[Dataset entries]
'''

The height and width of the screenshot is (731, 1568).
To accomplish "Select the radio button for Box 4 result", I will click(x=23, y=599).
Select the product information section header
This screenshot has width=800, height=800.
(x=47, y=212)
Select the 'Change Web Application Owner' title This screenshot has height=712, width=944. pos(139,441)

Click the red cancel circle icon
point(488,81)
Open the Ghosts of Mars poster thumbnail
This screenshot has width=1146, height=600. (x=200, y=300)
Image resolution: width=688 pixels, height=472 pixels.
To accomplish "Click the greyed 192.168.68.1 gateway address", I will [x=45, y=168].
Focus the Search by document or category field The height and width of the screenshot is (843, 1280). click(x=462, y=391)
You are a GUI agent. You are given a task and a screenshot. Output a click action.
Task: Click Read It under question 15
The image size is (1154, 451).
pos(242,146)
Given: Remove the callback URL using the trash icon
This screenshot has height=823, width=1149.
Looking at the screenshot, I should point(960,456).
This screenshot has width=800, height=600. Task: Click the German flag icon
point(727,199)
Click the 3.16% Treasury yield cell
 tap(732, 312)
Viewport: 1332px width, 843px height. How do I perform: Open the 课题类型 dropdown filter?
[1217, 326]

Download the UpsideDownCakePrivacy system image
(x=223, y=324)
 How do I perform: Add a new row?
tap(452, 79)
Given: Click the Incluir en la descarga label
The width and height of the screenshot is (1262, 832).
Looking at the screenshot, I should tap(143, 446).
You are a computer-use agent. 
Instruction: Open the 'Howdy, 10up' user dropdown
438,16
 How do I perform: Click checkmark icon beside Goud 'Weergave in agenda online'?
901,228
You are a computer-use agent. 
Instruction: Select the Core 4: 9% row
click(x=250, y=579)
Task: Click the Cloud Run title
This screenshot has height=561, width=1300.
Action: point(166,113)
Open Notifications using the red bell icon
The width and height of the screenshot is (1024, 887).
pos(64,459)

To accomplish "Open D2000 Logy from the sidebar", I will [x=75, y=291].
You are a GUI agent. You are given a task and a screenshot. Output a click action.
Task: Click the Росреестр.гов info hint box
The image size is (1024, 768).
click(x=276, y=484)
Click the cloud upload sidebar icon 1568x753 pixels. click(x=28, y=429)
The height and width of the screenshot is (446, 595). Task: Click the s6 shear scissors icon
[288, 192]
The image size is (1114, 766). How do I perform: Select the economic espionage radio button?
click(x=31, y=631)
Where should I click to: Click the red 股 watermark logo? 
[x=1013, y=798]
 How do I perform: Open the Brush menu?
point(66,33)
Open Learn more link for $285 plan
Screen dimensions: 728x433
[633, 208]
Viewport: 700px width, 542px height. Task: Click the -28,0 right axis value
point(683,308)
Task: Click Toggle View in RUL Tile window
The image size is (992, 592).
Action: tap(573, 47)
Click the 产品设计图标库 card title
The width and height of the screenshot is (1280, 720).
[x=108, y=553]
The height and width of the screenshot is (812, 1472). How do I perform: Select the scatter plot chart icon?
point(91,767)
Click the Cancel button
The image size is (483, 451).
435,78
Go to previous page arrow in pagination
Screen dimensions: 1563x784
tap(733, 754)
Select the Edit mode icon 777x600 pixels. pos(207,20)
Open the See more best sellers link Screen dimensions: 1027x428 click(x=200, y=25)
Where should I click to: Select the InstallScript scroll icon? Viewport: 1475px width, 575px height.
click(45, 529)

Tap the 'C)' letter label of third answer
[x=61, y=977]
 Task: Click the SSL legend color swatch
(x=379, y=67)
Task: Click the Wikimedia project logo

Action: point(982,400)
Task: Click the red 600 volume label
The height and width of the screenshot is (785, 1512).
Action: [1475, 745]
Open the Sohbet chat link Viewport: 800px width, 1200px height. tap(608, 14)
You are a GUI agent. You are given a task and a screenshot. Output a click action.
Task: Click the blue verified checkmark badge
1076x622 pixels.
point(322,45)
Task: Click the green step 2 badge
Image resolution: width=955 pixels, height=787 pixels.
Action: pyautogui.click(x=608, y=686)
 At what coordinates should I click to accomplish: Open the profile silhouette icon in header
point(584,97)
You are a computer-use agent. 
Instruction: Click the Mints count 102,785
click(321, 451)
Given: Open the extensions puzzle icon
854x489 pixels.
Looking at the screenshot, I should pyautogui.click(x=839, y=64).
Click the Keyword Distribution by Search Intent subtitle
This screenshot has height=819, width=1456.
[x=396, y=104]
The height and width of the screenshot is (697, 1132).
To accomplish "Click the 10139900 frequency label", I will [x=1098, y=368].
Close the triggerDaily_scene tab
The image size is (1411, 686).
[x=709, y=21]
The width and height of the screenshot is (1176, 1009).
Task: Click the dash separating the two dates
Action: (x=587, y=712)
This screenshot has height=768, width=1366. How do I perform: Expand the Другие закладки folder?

'''

[What needs to be done]
Search the entries for the word "using", then list each line that holds it.

[Response to the task]
Given: Remove the callback URL using the trash icon
Open Notifications using the red bell icon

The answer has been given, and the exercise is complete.